→ **Target position items**
::::::

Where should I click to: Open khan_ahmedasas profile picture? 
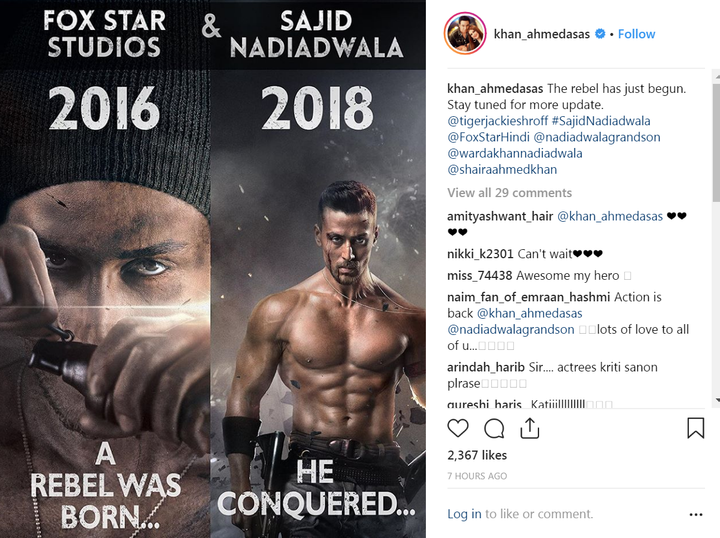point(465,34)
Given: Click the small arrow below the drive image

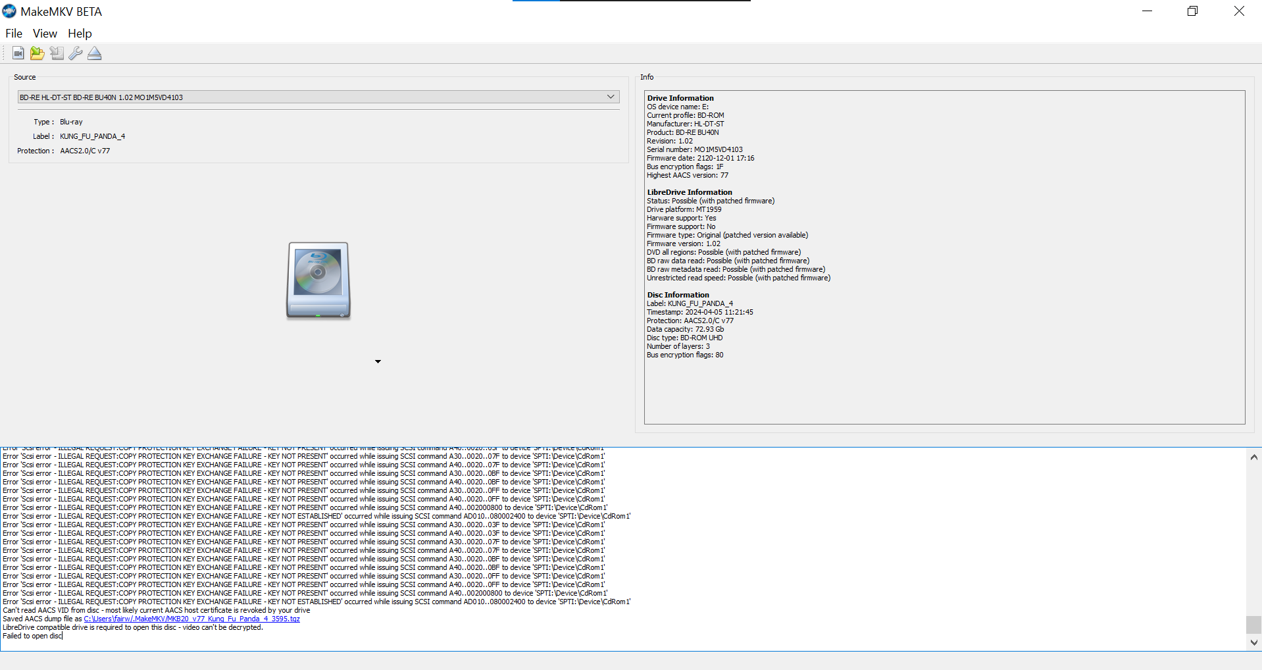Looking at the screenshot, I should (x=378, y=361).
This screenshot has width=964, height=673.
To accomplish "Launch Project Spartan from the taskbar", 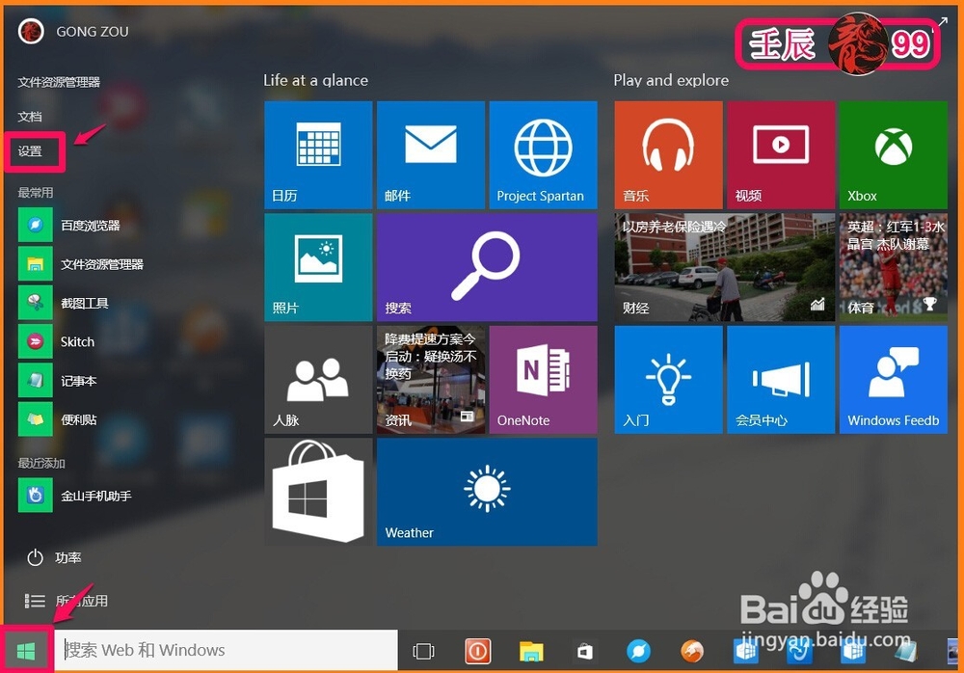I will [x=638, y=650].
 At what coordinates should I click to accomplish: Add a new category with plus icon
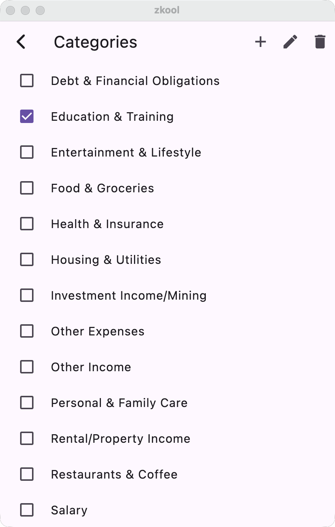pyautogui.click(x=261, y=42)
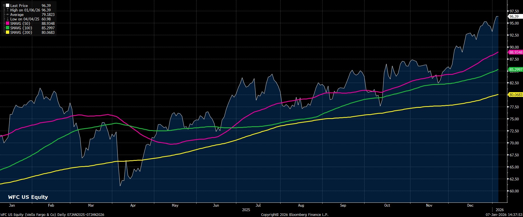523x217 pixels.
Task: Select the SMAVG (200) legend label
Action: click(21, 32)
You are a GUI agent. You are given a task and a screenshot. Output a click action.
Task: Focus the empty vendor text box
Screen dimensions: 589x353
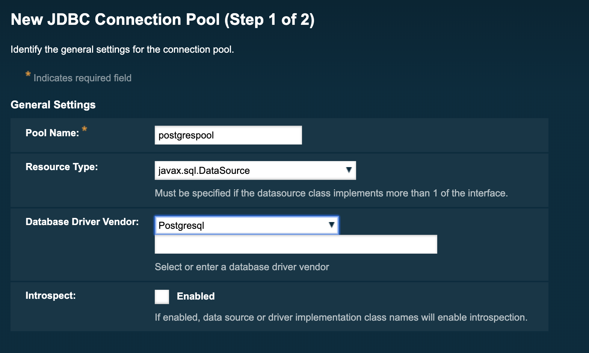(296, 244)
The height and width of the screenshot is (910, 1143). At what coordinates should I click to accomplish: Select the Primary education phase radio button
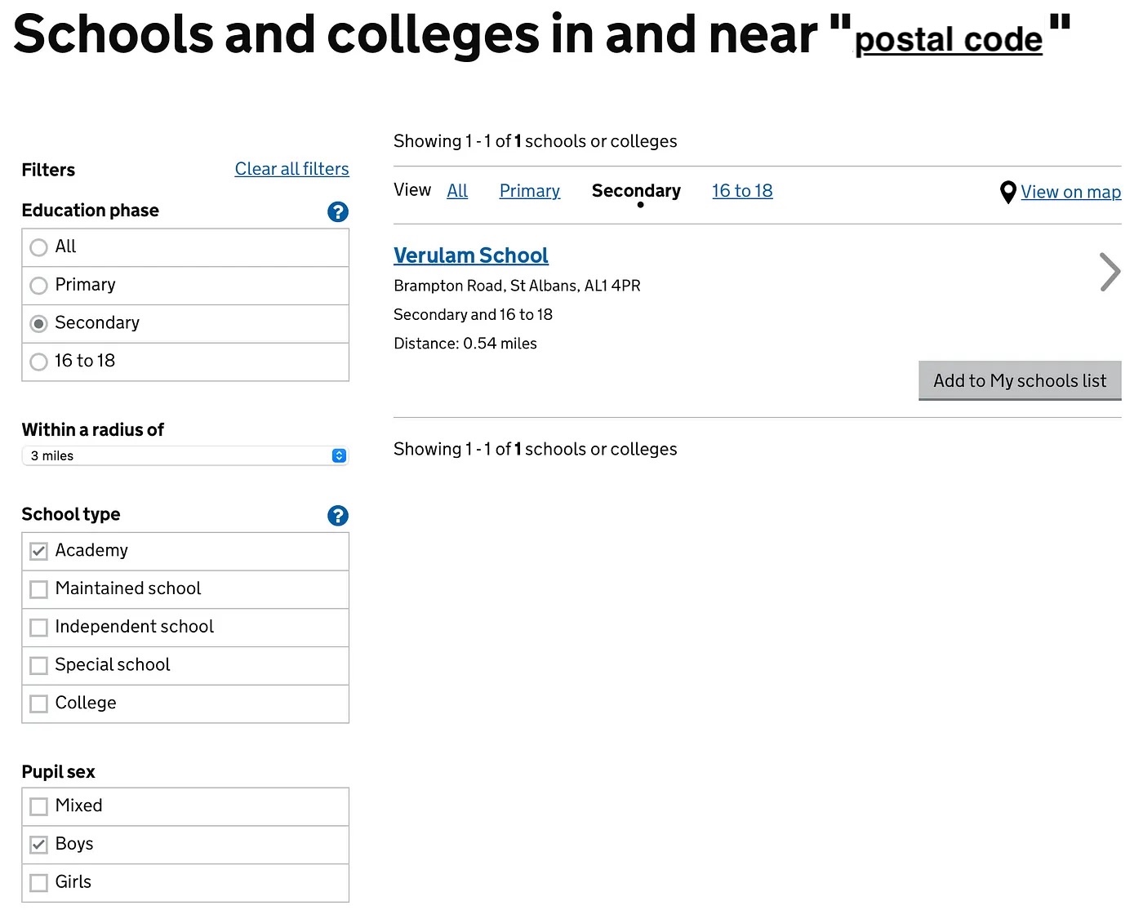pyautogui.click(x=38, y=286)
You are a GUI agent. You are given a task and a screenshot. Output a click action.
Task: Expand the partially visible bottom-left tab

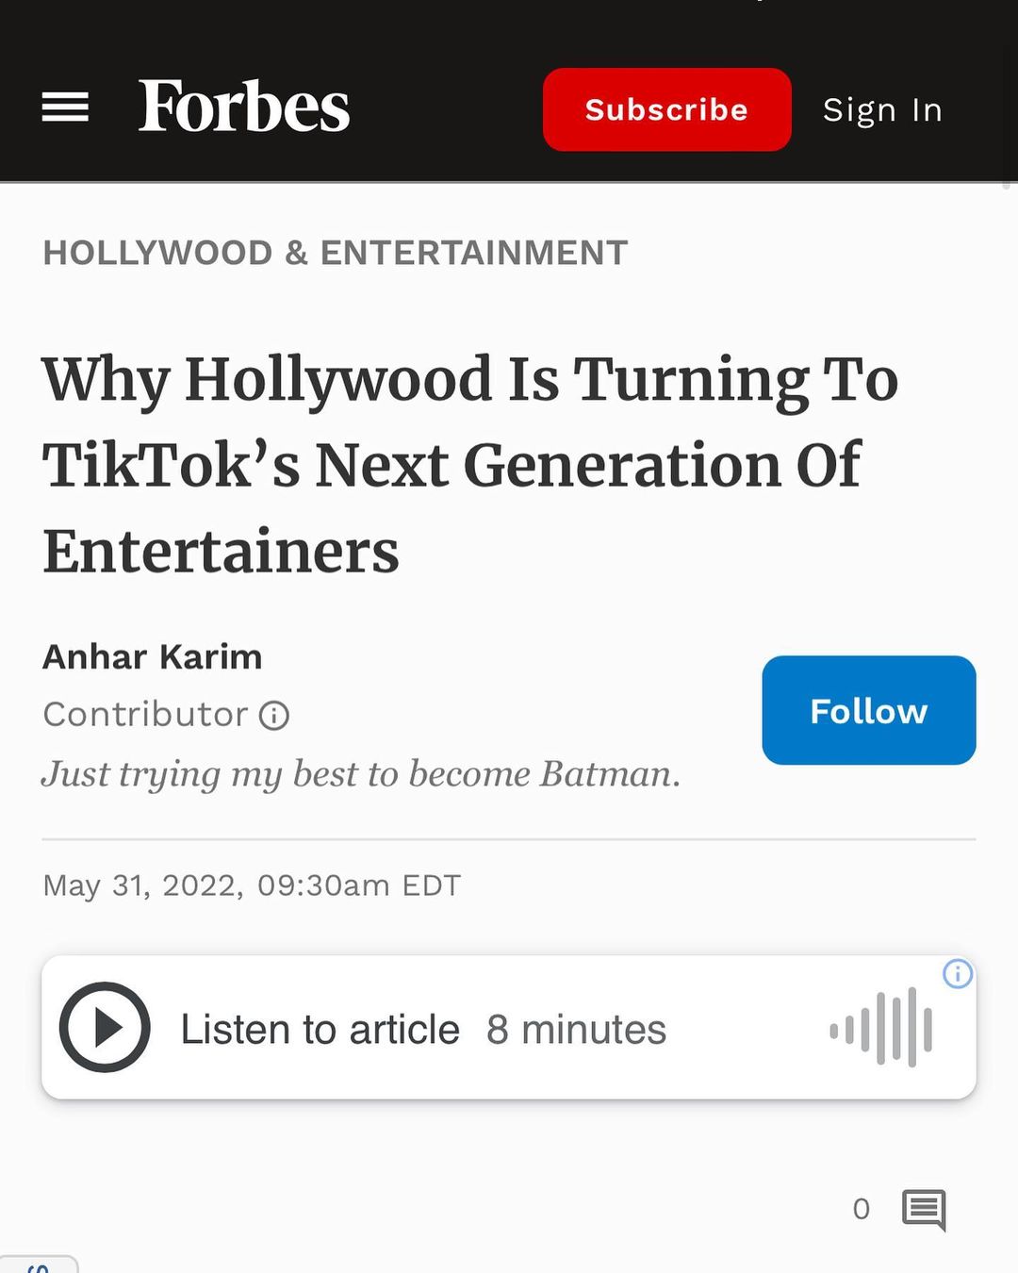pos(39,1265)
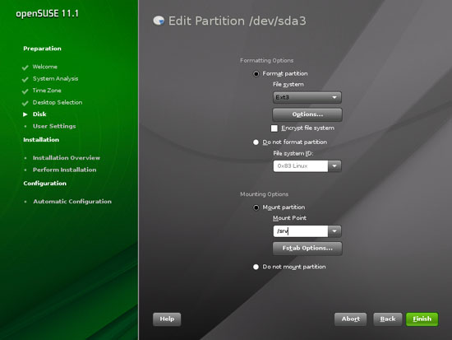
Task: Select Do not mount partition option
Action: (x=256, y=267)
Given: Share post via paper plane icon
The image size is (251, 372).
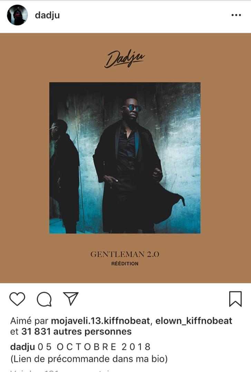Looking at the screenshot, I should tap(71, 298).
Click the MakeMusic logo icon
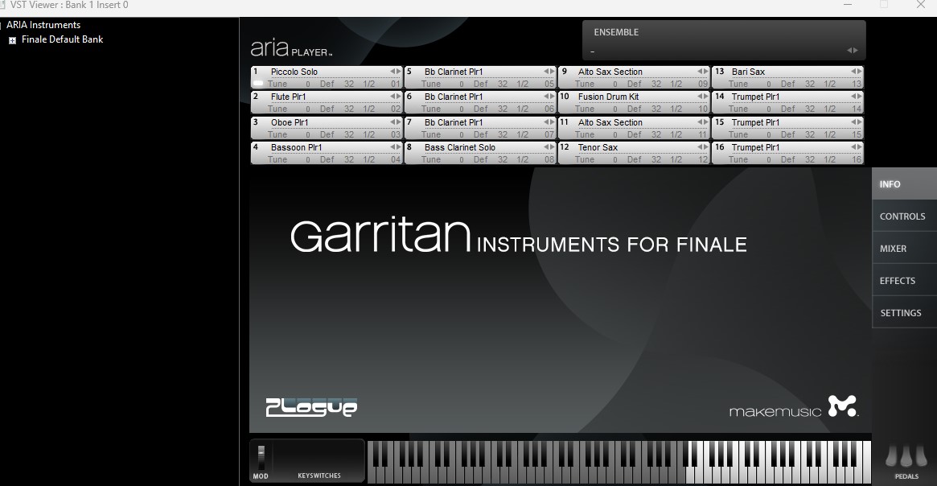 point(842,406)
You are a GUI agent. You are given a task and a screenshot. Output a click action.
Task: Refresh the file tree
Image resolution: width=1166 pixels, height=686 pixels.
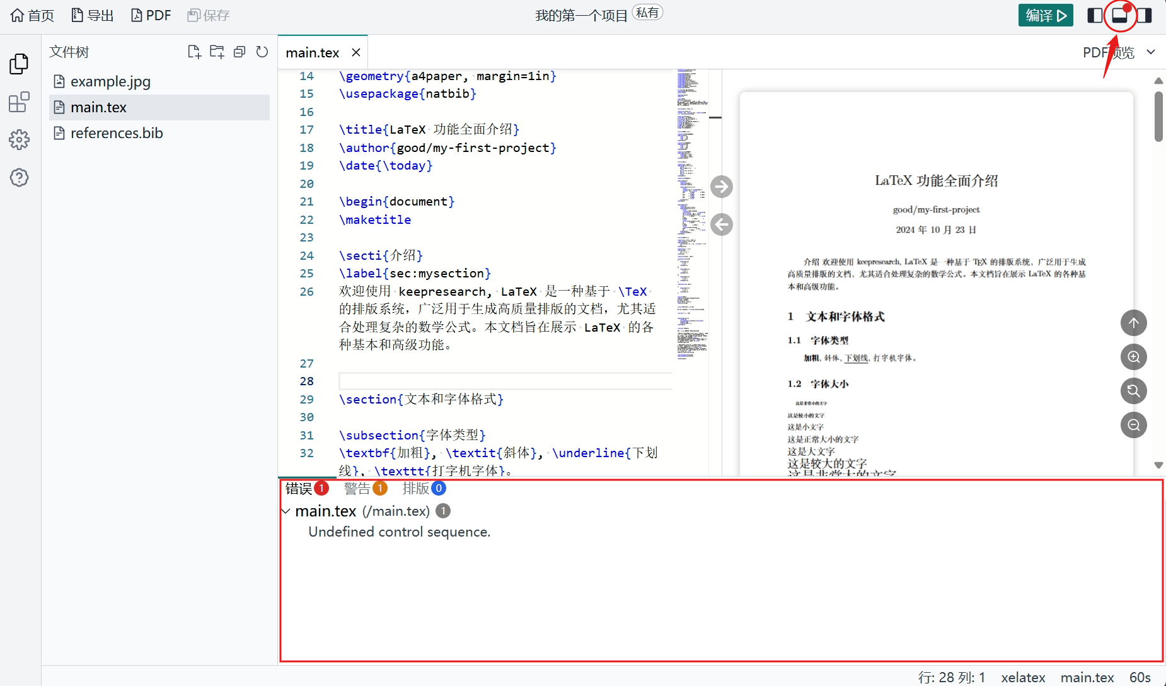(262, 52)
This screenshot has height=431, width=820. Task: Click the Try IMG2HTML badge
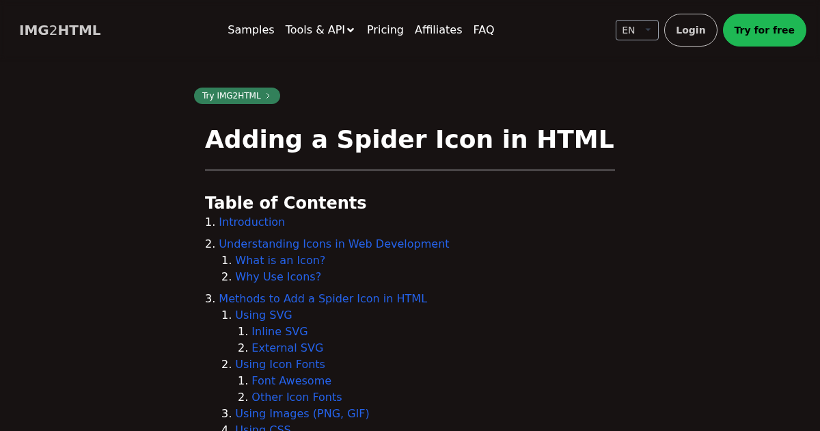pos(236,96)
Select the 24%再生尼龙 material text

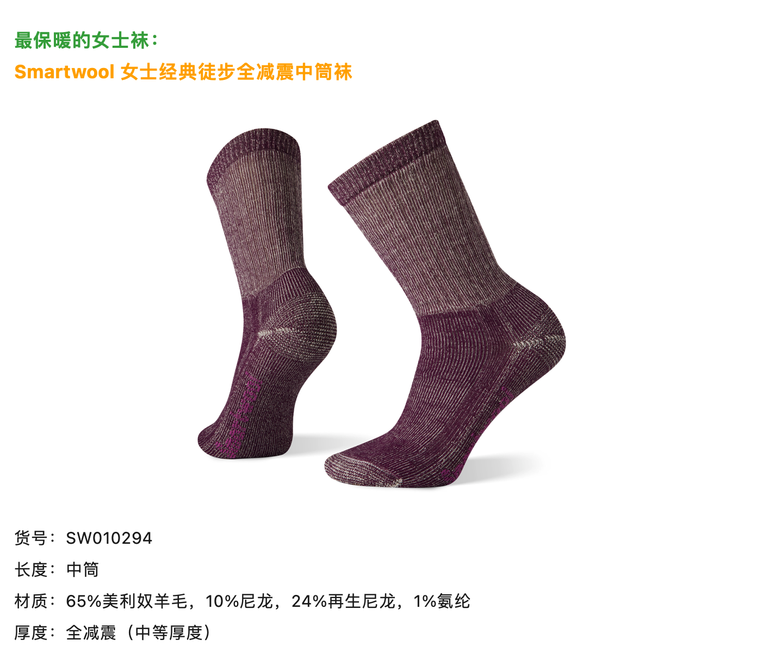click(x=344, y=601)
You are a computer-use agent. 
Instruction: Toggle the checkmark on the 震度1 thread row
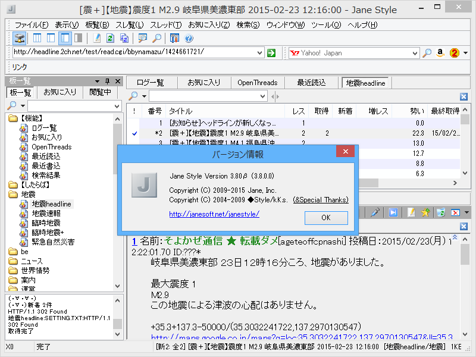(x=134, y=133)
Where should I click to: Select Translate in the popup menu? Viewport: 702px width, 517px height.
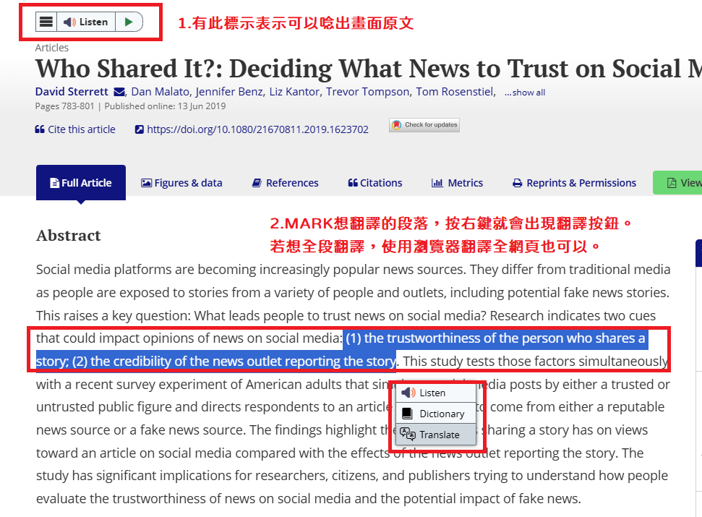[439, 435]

::::::

→ **Problem details**
Rewrite the lines of the items above, starting at the line that contains "Given: Share post via paper plane icon" and ending at the line that contains "point(842,406)", as a Markdown table with the columns Row and Line, one numbered row per line. Skip blank lines and leave the pictures out.

→ **Solution to this exercise**
| Row | Line |
|---|---|
| 1 | Given: Share post via paper plane icon |
| 2 | The image size is (251, 372). |
| 3 | Looking at the screenshot, I should tap(71, 298). |
| 4 | Click the MakeMusic logo icon |
| 5 |  point(842,406) |